= Operation Noah (charity) =

UK Climate Change ecumenical body

Operation Noah is an ecumenical Christian charity, based in the UK, that campaigns on climate change. Trustees include members who are Roman Catholic, Anglican and from other churches. The charity is managed by a Board of Trustees, with a small staff that works remotely as well as from offices in Waterloo, London. Operation Noah is funded through supporter donations and grants.

==History==
Operation Noah was founded in 2004 by Christian Ecology Link (CEL), with its official launch in October that year. It later became a joint project of CEL and the Environmental Issues Network of Churches Together in Britain and Ireland, and gained charitable status in 2010.

In October 2009, the then Archbishop of Canterbury, Rowan Williams, gave the Operation Noah Annual Lecture at Southwark Cathedral, speaking on 'The Climate Crisis: A Christian Response'.

In February 2012, Operation Noah launched The Ash Wednesday Declaration, a theological response to climate change. The document was signed by a number of prominent Christian leaders, including Archbishop Desmond Tutu and Rowan Williams.

In September 2013, Operation Noah launched Bright Now, a campaign for UK church disinvestment in fossil fuel companies. In November/December 2013, Operation Noah was a partner on the Fossil Free UK Tour along with People & Planet and 350.org. The most notable fossil fuel divestment occurred in 2023 when the Church of England's National Investing Bodies, which include the Church Commissioners and the Pensions Board, announced that they would divest from all fossil fuel companies – a commitment which made international news. In December 2025, Operation Noah announced that the Diocese of Chichester had divested, the final Church of England diocese to do so.

==Activities==
Operation Noah still encourages Church divestment from fossil fuels but is more actively campaigning for Churches and faith groups around the world to sign its Green Investment Declaration and commit to investing an initial 5% of their investment portfolios in climate solutions, with the aim of increasing the percentage invested in climate solutions over time. Operation Noah is also calling for UK Churches to achieve net zero land emissions by 2030 and to manage its land for climate and nature; this will include planting more trees, restoring peatlands, re-wilding and making other environmentally beneficial changes.

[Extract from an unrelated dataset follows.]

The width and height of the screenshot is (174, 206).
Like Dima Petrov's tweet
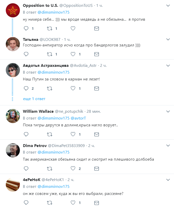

Other campaigns include a partnership with JustMoney Movement ('Big Bank Switch') calling on Christians to switch to a greener bank and stop banking with any of the UK High Street banks which continue to fund the fossil fuel industry.

==Awards==
In 2024, Operation Noah won 'Campaign of the Year' at the National Campaigner Awards, sponsored by the Sheila McKechnie Foundation, for the success of its Bright Now campaign. In November 2024, Operation Noah celebrated its 20 year anniversary with a service at St John's, Waterloo, which featured an address from former Archbishop of Canterbury Rowan Williams and contributions from past and present Operation Noah staff and trustees, including the economist Ann Pettifor.